Assignment => Tally the lines below that include the string "computer". Reply with the total only.

Recorded data: Begin

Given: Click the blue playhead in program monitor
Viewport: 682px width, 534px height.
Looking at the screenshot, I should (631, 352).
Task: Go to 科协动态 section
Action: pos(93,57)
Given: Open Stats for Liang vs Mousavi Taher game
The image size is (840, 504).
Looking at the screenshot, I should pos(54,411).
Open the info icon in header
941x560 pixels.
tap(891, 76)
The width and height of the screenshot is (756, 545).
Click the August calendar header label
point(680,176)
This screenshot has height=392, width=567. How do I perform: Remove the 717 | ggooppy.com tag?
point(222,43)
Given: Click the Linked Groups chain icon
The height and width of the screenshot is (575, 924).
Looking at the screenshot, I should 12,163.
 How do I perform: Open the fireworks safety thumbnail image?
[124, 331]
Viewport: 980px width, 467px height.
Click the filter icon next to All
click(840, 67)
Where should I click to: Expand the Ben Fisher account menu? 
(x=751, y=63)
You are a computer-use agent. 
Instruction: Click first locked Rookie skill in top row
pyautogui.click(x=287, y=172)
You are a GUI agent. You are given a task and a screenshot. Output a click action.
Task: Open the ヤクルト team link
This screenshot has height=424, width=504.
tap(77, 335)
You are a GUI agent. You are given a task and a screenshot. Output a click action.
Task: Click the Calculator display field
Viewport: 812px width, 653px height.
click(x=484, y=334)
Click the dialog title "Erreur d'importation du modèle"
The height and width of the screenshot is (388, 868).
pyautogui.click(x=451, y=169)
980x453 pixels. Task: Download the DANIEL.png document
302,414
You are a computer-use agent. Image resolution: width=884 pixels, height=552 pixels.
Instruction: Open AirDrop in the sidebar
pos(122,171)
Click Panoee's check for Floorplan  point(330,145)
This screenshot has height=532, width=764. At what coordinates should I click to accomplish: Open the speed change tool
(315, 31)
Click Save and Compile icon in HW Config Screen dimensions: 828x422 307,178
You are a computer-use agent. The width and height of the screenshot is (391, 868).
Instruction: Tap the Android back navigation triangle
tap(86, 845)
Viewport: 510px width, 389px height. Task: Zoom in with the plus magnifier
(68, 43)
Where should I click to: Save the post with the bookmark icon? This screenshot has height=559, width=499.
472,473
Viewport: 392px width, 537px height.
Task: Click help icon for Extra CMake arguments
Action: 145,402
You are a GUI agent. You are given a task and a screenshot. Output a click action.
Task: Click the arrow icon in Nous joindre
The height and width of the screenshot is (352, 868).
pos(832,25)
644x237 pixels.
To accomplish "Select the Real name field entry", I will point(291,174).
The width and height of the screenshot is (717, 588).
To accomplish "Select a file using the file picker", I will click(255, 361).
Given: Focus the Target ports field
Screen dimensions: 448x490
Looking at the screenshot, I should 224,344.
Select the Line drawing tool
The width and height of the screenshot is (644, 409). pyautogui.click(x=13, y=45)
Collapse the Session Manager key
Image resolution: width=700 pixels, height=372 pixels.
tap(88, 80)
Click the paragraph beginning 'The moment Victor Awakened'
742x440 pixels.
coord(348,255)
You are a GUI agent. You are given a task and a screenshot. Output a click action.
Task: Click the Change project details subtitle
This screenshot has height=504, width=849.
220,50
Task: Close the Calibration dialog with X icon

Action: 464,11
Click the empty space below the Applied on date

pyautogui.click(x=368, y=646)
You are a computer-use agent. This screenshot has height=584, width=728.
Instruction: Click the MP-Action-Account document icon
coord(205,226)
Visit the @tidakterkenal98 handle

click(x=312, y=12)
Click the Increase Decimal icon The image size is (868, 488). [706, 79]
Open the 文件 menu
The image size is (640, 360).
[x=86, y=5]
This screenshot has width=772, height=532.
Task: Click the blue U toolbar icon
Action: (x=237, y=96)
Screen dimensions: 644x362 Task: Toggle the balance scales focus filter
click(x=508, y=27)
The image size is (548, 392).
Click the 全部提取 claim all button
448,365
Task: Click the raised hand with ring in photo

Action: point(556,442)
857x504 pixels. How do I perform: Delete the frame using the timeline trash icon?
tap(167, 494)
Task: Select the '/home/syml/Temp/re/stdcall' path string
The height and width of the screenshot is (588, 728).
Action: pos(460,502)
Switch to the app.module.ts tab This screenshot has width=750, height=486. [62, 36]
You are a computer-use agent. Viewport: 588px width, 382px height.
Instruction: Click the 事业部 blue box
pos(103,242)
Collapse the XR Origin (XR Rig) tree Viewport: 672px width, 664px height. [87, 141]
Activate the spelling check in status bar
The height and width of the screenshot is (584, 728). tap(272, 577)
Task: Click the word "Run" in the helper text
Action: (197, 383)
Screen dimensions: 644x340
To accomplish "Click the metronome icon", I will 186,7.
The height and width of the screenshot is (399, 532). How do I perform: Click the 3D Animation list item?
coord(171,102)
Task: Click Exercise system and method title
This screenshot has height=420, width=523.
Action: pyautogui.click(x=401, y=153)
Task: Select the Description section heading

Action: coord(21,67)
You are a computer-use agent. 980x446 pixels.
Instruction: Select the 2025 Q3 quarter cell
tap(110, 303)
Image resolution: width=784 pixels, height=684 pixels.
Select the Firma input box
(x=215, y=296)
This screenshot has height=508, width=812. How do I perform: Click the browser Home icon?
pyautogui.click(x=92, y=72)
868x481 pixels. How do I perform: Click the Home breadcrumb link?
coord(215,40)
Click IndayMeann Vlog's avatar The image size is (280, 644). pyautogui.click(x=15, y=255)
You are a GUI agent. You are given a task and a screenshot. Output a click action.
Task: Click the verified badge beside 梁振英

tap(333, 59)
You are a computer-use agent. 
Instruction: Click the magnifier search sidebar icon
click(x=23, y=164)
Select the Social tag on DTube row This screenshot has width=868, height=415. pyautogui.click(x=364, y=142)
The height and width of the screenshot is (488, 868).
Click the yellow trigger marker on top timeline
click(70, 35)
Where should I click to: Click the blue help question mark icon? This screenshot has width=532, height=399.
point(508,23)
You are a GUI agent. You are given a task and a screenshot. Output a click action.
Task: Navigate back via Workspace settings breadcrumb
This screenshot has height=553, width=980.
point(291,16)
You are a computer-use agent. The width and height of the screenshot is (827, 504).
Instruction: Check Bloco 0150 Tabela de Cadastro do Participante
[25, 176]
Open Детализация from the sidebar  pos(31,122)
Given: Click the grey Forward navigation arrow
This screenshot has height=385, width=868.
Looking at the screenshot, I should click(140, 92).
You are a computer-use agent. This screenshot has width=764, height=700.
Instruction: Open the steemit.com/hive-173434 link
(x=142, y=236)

Recorded data: End

Problem solution => 9